Ce nouveau texte, essentiellement destiné à clarifier et à actualiser, selon ses auteurs, la relation entre l'ouverture des marchés et la nécessité de tenir compte de l'existence de services d'intérêt général, sur la base de l'article 16 du traité, a permis de confirmer certaines positions énoncées précédemment :
- rôle éminent, mis en valeur par le nouvel article 16 du traité, que jouent les services d'intérêt général en faveur de la cohésion sociale et territoriale de l'Union Européenne ;
- nécessité pour ces services de répondre prioritairement et de façon transparente aux besoins évolutifs des utilisateurs et des citoyens incluant la protection de l'environnement, l'égalité de traitement et le droit d'accès pour tous, notamment pour des personnes à bas revenus ou handicapées ;
- principes de neutralité à propos du statut de propriété des opérateurs, de liberté des Etats membres pour définir leur SIG et de proportionnalité des moyens à mettre en oeuvre ;
- choix des missions d'intérêt général tenant compte des caractéristiques techniques et économiques des services et des spécificités culturelles et historiques des Etats membres ;
- approche progressive de la politique d'ouverture des marchés, fondée sur l'évaluation du fonctionnement des performances et de la compétitivité des services d'intérêt économique général ;
- référence au service universel pour les télécommunications.

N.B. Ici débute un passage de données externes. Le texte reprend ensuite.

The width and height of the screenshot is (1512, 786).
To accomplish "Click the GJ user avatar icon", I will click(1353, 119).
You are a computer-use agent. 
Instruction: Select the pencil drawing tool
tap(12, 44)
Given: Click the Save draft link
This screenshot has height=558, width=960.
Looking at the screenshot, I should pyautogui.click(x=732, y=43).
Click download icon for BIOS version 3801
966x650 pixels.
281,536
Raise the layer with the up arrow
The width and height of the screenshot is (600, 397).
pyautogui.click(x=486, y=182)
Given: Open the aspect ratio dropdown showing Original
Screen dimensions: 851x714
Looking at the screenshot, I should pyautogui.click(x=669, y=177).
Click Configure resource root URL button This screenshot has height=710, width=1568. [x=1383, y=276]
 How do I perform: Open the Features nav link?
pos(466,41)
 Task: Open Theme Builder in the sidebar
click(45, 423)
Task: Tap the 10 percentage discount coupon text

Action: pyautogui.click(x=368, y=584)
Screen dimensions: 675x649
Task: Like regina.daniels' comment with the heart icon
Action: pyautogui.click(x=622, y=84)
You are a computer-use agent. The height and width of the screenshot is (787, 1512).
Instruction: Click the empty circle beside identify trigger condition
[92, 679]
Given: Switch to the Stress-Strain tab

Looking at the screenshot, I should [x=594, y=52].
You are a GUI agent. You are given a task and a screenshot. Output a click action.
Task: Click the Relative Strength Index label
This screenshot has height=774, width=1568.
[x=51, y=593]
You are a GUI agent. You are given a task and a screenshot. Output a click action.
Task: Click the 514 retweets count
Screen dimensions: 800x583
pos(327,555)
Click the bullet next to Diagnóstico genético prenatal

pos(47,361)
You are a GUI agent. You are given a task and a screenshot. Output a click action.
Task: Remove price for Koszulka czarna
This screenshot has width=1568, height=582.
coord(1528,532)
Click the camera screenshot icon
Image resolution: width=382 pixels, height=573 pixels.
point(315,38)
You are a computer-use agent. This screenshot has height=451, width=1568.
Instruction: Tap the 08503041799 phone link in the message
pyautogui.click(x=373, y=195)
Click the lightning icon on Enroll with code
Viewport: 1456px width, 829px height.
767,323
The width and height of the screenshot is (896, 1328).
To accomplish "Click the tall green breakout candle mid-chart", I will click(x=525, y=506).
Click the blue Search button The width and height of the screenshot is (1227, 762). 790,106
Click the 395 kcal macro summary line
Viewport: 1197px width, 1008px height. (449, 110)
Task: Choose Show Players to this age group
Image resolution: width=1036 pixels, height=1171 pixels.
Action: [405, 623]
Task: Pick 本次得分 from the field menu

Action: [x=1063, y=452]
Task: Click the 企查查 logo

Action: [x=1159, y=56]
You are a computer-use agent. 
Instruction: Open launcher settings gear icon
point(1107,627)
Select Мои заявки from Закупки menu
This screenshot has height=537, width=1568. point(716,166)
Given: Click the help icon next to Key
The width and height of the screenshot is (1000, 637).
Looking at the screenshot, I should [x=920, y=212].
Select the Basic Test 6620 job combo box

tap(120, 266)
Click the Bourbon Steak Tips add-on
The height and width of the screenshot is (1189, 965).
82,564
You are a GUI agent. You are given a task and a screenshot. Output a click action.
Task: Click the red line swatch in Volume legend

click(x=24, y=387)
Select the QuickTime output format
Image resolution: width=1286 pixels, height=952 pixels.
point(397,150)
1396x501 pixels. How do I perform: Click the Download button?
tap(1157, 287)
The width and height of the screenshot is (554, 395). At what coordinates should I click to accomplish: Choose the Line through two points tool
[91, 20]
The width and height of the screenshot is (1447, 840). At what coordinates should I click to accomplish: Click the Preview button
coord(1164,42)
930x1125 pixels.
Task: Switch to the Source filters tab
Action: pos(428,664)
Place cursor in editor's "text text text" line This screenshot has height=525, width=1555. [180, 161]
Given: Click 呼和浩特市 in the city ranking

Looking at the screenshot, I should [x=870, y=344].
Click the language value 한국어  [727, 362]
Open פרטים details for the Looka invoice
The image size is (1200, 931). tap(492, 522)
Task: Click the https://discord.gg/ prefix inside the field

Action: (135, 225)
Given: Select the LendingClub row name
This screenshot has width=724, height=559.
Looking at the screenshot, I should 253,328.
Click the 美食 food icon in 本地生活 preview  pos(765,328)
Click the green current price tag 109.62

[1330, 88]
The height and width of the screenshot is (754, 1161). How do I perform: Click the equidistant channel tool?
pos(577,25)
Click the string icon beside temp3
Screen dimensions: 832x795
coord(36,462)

Ce texte a également apporté un certain nombre de précisions importantes concernant :
- les limites de l'application de l'ouverture des marchés aux services d'intérêt général ; celle-ci ne touche ni les services régaliens de l'Etat, ni les services sociaux (comme l'éducation nationale ou les régimes de base de sécurité sociale), ni les services de caractère local n'affectant pas le développement des échanges entre Etats membres ;
- les conditions dans lesquelles les Etats membres peuvent octroyer des droits spéciaux ou exclusifs ou des financements particuliers à un ou plusieurs opérateurs, spécialement lorsqu'il s'avère nécessaire de confier à un seul opérateur la mission de satisfaire un besoin d'intérêt général par l'attribution d'un droit de concession ;
- le rôle réservé aux utilisateurs et aux prestataires de service à propos de la définition des services et de l'évaluation de leurs performances ;
- La possibilité pour les pays de maintenir les niveaux de qualité des SIG dans le cadre des engagements pris avec l'OMC.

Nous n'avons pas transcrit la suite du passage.